Yesterday, checking my email and finding the Chronic Babe newsletter. I happened upon an interesting book title. If you are not aware of it, Chronic Babe is a site ran by a chronically ill gal named Jenni Prokopy (sp??) who has started a site for chronically ill babes as a great internet support system, information site, and now also a forum.  She has created some pretty awesome stuff, and also brought a lot of attention to women with chronic illness.

Anyway, the book I found and looked up is titled How To Be Sick: A Buddhist-Inspired Guide For The Chronically Ill And Their Caregivers. The author, Toni Bernhard, uses her experiences with her own chronic illness, CFIDS among other things, and her study of Buddhism to bring together a mode of living well for the chronically ill. My description is surely lacking, but I plan on going into the details of what she talks about as I read the book.

So I did go out and purchase it almost immediately.  Somehow I KNEW that it was a book I would love, and only a few chapters in I am having all these exciting “Ahh ha’s” and taking notes (?) on what I read so I can remember to think about these ideas.

Right now, I am in this place of chronic pain limbo that I am sure most people go through…my issue is that I am not going through it, I am stuck in it.  It is a place where a part of me is mentally exhausted with dealing with pain, a place where I have no hope of really making it past this day of pain, and I go about not knowing how I will survive the next five minutes.  Then the other part of me, which is starting to fade (finally) has this insane hope that some POOF will come along and I will be magically healed!  I am stuck on this seesaw of near despair on one end, and Pollyanna thinking on the other.  As I am not so crazy optimistic anymore, the despair is starting to win out, and I really need to keep that from happening.  It would be so easy to give in.  I have started calling myself an optimistic cynic (my friend B coined the term)

So I picked up How To Be Sick, and now I feel like I have been struck by an amazing bolt of lightning.
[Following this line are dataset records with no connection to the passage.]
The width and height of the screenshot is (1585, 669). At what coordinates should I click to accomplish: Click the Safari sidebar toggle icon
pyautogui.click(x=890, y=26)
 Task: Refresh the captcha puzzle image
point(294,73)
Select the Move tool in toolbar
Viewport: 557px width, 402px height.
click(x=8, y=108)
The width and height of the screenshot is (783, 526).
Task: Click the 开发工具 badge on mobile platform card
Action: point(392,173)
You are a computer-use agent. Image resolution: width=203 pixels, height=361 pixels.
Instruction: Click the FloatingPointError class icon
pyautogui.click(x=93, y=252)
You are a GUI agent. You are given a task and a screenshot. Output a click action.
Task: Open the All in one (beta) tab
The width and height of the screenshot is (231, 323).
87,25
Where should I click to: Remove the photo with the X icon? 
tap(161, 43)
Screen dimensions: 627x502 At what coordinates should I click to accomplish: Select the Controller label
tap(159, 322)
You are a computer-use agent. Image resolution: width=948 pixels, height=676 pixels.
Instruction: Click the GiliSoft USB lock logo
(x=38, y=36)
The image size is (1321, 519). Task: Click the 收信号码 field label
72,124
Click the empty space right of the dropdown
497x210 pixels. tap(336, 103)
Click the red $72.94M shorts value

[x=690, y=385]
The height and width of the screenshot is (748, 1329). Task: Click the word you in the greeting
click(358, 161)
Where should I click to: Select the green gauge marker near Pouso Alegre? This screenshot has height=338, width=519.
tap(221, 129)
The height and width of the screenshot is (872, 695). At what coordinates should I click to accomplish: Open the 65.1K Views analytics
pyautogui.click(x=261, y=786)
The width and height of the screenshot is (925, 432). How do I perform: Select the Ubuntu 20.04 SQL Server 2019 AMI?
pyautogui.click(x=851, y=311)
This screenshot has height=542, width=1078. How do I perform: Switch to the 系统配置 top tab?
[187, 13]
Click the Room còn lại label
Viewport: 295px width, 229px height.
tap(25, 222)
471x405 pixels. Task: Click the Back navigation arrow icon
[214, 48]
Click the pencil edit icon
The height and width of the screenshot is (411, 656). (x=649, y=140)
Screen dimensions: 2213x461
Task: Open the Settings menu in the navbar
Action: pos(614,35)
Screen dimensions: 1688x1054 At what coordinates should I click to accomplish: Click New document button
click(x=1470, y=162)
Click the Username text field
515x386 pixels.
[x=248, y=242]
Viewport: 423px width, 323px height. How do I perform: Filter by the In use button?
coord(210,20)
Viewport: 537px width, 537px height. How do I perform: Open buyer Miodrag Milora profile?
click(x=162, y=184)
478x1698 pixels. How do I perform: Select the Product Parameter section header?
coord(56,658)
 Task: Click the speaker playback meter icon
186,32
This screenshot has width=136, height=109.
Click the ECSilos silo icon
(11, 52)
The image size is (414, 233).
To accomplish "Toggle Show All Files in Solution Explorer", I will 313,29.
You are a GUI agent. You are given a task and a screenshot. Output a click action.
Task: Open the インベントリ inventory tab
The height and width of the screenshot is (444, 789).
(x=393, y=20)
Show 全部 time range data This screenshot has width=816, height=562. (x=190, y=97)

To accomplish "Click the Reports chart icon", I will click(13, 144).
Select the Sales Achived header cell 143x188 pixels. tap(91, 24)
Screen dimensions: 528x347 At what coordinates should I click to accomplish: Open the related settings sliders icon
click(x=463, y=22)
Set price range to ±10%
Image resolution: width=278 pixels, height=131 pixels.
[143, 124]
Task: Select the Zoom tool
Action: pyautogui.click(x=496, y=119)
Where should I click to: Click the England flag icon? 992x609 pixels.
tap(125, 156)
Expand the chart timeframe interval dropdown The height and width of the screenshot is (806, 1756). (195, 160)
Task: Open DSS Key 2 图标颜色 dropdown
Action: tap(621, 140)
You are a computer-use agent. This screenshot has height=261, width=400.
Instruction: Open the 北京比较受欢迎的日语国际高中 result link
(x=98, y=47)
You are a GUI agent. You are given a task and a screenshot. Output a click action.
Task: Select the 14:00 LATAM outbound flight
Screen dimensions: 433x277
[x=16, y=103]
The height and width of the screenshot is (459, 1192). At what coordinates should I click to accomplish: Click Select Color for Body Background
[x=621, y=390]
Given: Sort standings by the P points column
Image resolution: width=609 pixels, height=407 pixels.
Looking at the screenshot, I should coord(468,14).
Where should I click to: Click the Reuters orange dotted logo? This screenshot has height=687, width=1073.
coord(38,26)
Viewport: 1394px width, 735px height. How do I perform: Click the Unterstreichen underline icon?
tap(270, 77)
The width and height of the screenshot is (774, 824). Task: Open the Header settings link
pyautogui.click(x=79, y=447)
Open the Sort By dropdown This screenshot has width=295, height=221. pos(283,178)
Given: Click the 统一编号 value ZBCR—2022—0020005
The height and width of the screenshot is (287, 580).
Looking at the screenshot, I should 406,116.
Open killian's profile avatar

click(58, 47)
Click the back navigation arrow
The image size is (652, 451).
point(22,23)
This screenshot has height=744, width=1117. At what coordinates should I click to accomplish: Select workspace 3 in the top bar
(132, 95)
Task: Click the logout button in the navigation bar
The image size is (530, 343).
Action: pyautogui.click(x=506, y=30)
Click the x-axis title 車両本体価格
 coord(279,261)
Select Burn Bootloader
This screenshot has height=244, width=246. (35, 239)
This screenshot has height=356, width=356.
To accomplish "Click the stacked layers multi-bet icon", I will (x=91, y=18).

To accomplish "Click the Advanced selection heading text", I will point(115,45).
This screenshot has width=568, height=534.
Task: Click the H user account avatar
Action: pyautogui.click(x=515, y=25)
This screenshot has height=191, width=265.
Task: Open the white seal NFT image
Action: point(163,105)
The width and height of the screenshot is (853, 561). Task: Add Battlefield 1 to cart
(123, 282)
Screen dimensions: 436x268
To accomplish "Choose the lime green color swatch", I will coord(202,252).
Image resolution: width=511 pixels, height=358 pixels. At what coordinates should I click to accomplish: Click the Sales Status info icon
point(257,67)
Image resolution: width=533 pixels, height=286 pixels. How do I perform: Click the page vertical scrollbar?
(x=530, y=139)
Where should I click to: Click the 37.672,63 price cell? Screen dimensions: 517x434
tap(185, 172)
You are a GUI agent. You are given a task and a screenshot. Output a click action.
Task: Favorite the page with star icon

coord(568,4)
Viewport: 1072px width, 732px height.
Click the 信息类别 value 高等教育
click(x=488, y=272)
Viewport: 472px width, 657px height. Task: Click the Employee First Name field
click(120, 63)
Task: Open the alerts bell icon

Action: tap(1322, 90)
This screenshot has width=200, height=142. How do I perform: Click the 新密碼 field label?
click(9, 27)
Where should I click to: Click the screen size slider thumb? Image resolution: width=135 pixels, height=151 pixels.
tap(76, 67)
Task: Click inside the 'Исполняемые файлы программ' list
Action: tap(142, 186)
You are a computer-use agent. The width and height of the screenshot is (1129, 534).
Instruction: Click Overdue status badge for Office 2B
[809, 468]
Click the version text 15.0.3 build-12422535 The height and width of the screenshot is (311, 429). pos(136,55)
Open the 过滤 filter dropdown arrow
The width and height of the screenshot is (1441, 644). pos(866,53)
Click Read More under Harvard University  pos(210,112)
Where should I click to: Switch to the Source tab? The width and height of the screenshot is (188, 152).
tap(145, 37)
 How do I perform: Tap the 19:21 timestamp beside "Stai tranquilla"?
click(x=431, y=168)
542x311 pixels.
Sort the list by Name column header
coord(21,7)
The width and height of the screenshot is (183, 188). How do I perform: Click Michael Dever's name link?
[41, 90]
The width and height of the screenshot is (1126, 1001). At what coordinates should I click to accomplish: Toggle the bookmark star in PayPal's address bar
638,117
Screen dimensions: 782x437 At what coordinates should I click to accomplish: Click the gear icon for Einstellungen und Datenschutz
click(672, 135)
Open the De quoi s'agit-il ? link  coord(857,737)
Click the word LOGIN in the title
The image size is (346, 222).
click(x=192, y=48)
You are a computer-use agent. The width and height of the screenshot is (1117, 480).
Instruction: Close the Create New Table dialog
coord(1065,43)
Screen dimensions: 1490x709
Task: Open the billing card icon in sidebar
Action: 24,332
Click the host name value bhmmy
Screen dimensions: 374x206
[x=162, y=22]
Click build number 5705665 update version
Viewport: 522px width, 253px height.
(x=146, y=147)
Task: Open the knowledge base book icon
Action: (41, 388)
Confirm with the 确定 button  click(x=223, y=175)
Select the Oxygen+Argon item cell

I have read the first few chapters, and I  have some new tools to work with.  She starts with the basic idea within Buddhism of Dukkha, which loosely translates to “Life is suffering.” Now Toni Bernhard wants the reader to know that this translation is a little too narrow, and stark for the true nuance that lies within the word Dukkha. She explains it like this: other possible translations of dukkha could be unsatisfactoriness, anguish, stress, discomfort, disease (for a few options).  The whole point is that every human can expect “suffering” out life, along with happiness. These two things are just part of existence.

Now, have I heard this before?  Absolutely, the Catholic girl that I am suffering is a huge part of that thinking.  However, the Buddhist perspective is so simple.  Bernhard goes on to break down how she uses this idea daily, and this is where the sense of it all came for me.  She talks about a method of coping called “Weather Practice.”  The basic idea is that the wind will always blow, and the weather will always change.  So any stress or anguish we might be experiencing will blow over eventually, and the opposite, of course, is true for happiness as well. We can count on the weather changing. And if you live in Colorado, you know this to be entirely true. 4″ of snow on the ground in the morning, and 65 and sunny by 2pm, and everyone is out at the park.  Basically, change is the only constant. 

How I find it easier to deal with the idea of the constant fluctuations of life, I am not sure, but it just makes so much sense.  If I can find a way to get through the present moment, whatever stresses it may bring, the wind will always change.